---------- Data for this exercise

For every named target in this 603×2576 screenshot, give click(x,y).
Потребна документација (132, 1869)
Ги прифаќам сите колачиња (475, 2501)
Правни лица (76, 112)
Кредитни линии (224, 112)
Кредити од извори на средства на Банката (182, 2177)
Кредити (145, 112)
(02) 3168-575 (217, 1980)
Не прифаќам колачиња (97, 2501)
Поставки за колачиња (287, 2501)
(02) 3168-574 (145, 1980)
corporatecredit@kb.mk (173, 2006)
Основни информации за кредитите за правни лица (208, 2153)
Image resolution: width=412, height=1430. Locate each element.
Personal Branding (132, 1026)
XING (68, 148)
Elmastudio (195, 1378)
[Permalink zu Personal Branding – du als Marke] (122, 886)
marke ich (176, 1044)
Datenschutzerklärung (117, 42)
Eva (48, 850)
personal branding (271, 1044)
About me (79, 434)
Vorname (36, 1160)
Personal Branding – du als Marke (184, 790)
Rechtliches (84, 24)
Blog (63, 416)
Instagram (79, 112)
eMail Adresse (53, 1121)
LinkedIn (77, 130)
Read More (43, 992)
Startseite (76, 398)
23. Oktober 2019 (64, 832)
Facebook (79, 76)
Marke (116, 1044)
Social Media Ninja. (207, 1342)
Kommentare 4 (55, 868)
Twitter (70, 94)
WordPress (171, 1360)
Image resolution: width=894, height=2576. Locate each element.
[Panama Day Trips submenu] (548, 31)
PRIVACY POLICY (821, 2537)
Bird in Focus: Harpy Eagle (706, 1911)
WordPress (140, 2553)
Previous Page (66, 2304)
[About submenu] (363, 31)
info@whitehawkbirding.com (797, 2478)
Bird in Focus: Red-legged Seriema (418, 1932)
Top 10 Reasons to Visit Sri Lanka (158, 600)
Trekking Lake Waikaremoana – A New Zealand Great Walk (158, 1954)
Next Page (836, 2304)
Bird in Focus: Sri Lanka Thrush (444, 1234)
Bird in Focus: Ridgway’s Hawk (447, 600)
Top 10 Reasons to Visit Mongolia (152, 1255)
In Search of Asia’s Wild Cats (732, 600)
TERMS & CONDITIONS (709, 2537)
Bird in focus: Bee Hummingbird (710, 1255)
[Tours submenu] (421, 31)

--------------------

Lines to set down from above: the line with "[Panama Day Trips submenu] (548, 31)", the line with "Top 10 Reasons to Visit Mongolia (152, 1255)", and every line between, each exactly as written.

[Panama Day Trips submenu] (548, 31)
PRIVACY POLICY (821, 2537)
Bird in Focus: Harpy Eagle (706, 1911)
WordPress (140, 2553)
Previous Page (66, 2304)
[About submenu] (363, 31)
info@whitehawkbirding.com (797, 2478)
Bird in Focus: Red-legged Seriema (418, 1932)
Top 10 Reasons to Visit Sri Lanka (158, 600)
Trekking Lake Waikaremoana – A New Zealand Great Walk (158, 1954)
Next Page (836, 2304)
Bird in Focus: Sri Lanka Thrush (444, 1234)
Bird in Focus: Ridgway’s Hawk (447, 600)
Top 10 Reasons to Visit Mongolia (152, 1255)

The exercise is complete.